Quoted text —
__________________________________________________

The setup times are associated with cleaning operations and changing tools and shapes in the machine. The setup times of the woodworking machine are given as follows:
(a) The setup time for the first wooden stick is 1 minute.
(b) Right after processing a stick of length l and weight w , the machine will need no setup time for a stick of length l' and weight w' if l<=l' and w<=w'. Otherwise, it will need 1 minute for setup.
You are to find the minimum setup time to process a given pile of n wooden sticks. For example, if you have five sticks whose pairs of length and weight are (4,9), (5,2), (2,1), (3,5), and (1,4), then the minimum setup time should be 2 minutes since there is
a sequence of pairs (1,4), (3,5), (4,9), (2,1), (5,2).
Input
The input consists of T test cases. The number of test cases (T) is given in the first line of the input file. Each test case consists of two lines: The first line has an integer n , 1<=n<=5000, that represents the number of wooden sticks in the test case,
and the second line contains n 2 positive integers l1, w1, l2, w2, ..., ln, wn, each of magnitude at most 10000 , where li and wi are the length and weight of the i th wooden stick, respectively. The 2n integers are delimited by one or more spaces.

__________________________________________________

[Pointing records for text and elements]

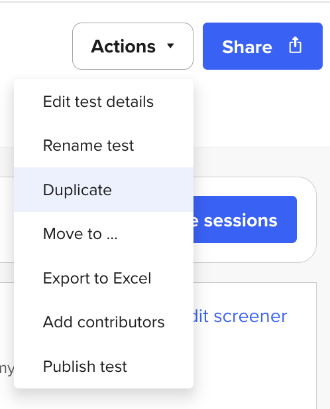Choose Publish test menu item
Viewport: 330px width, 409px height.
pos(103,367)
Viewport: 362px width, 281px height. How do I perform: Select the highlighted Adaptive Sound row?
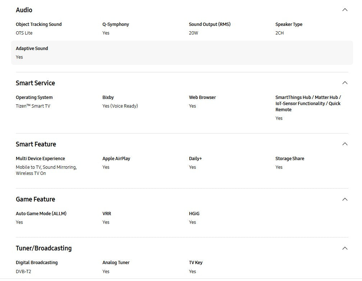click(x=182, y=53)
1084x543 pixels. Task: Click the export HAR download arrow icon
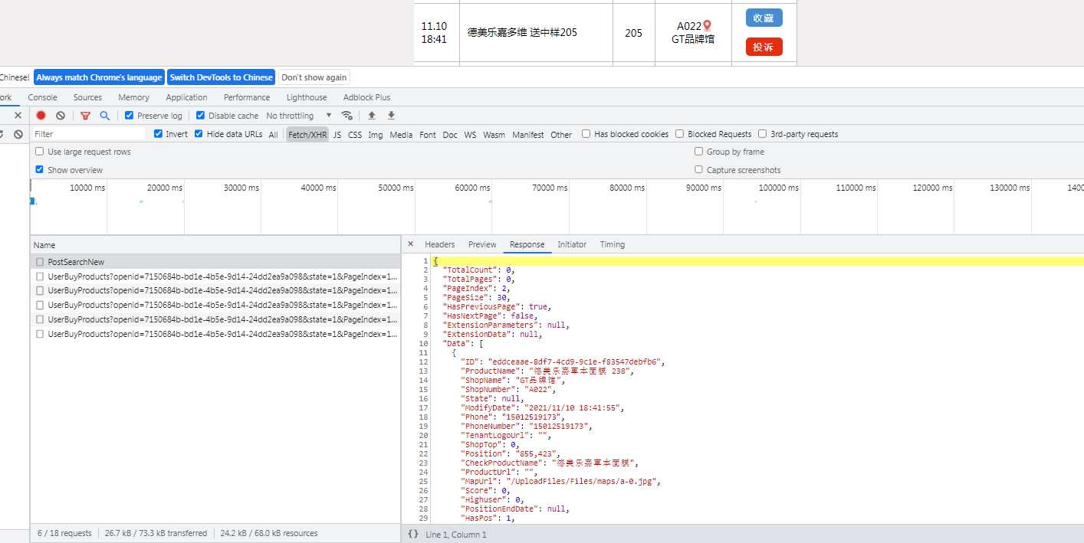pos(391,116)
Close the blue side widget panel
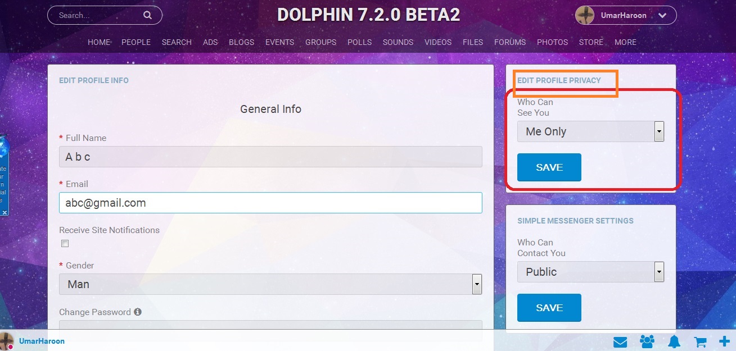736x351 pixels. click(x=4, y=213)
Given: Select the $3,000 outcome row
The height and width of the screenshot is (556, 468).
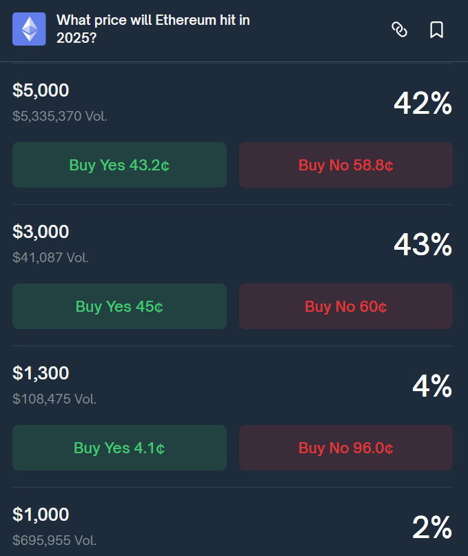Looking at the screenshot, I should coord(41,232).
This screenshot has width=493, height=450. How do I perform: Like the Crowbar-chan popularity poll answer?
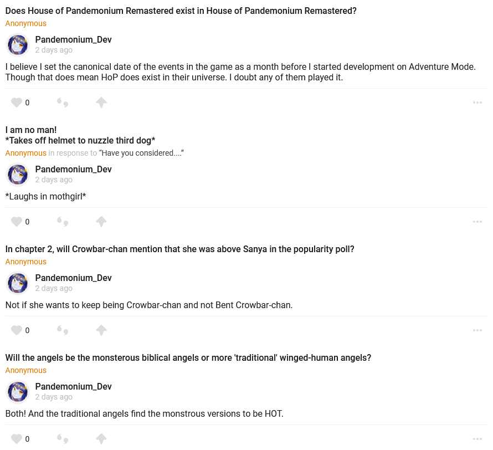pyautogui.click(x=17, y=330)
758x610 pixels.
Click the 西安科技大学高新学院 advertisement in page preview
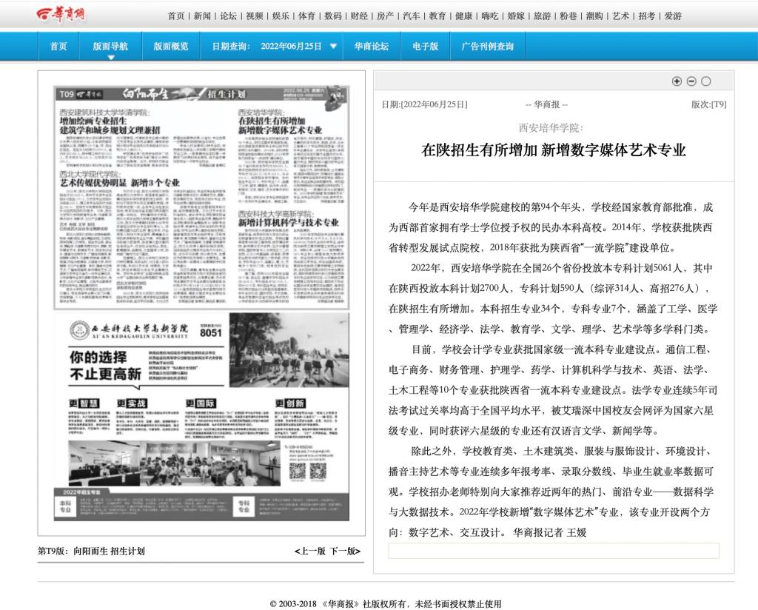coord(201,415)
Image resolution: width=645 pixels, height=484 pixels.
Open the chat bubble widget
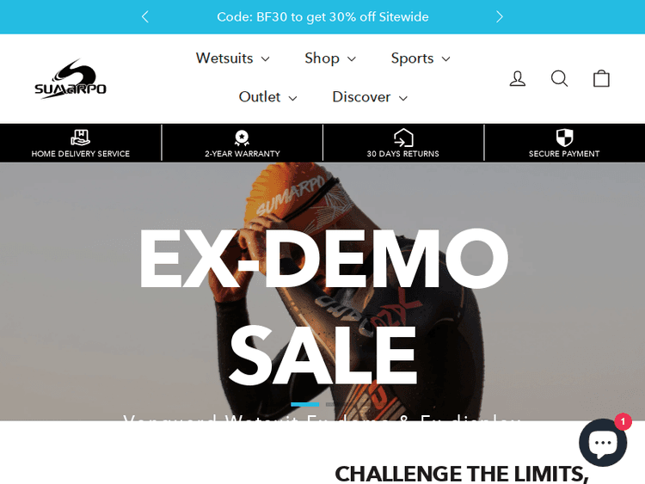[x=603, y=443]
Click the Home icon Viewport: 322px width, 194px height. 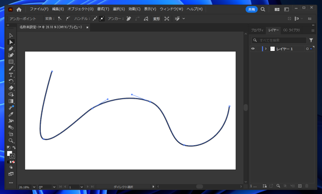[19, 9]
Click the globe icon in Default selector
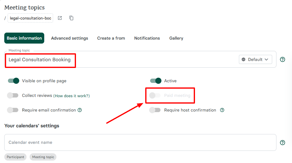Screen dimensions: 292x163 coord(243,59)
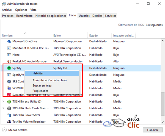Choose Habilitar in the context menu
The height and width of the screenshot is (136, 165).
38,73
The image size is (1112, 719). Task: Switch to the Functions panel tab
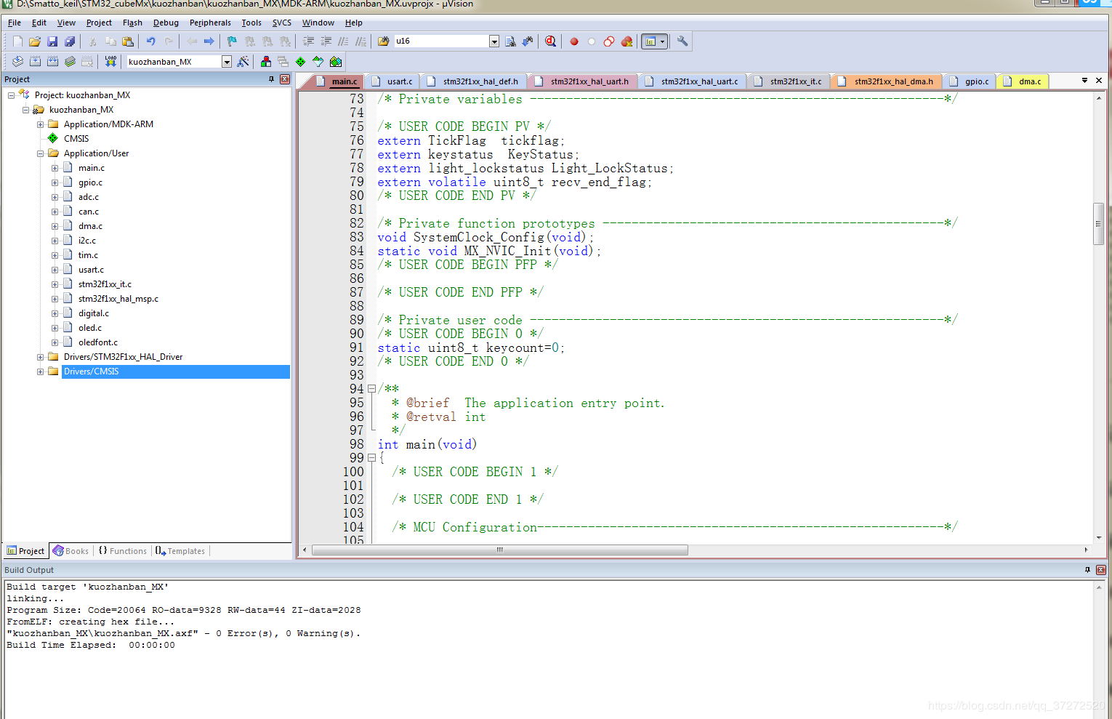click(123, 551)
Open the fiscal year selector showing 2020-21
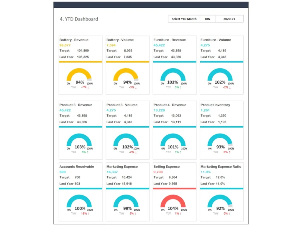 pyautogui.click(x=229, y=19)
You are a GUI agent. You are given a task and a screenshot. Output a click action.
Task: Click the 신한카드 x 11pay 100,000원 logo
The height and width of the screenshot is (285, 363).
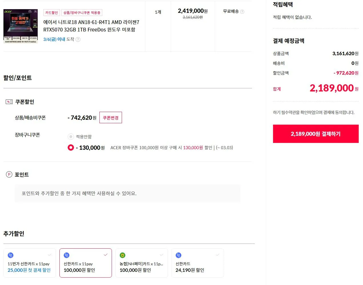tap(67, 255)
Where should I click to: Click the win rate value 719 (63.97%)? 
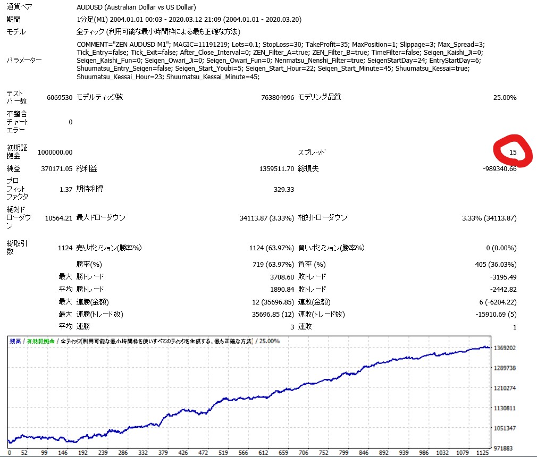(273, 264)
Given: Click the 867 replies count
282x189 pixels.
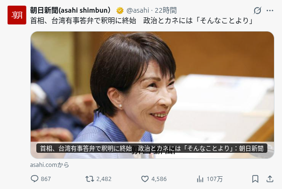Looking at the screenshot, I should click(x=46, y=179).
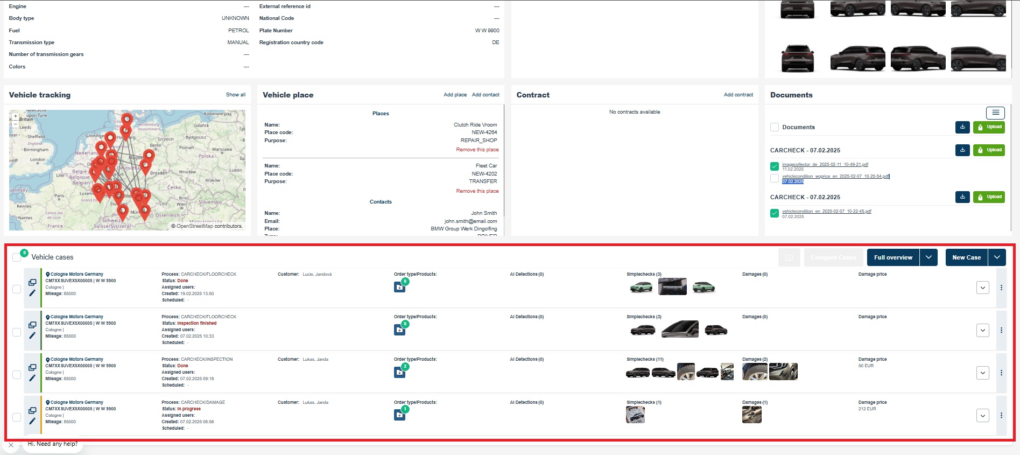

__________________________________________________

Tasks to complete —
(A) Reproduce the passage of the wooden sticks problem statement from "You are to find" up to and including "(4,9), (2,1), (5,2).".
(B) Determine whether each statement agrees with the wooden sticks problem statement, answering yes or no and quoting the deciding words: (i) The setup time for the first stick processed is 1 minute. (ii) A single test case may contain as many as 10000 sticks. (iii) The integers giving the lengths and weights may be separated by more than one space.

The results —
(A)
You are to find the minimum setup time to process a given pile of n wooden sticks. For example, if you have five sticks whose pairs of length and weight are (4,9), (5,2), (2,1), (3,5), and (1,4), then the minimum setup time should be 2 minutes since there is
a sequence of pairs (1,4), (3,5), (4,9), (2,1), (5,2).

(B)
(i) Yes: "The setup time for the first wooden stick is 1 minute."
(ii) No: "1<=n<=5000"
(iii) Yes: "The 2n integers are delimited by one or more spaces."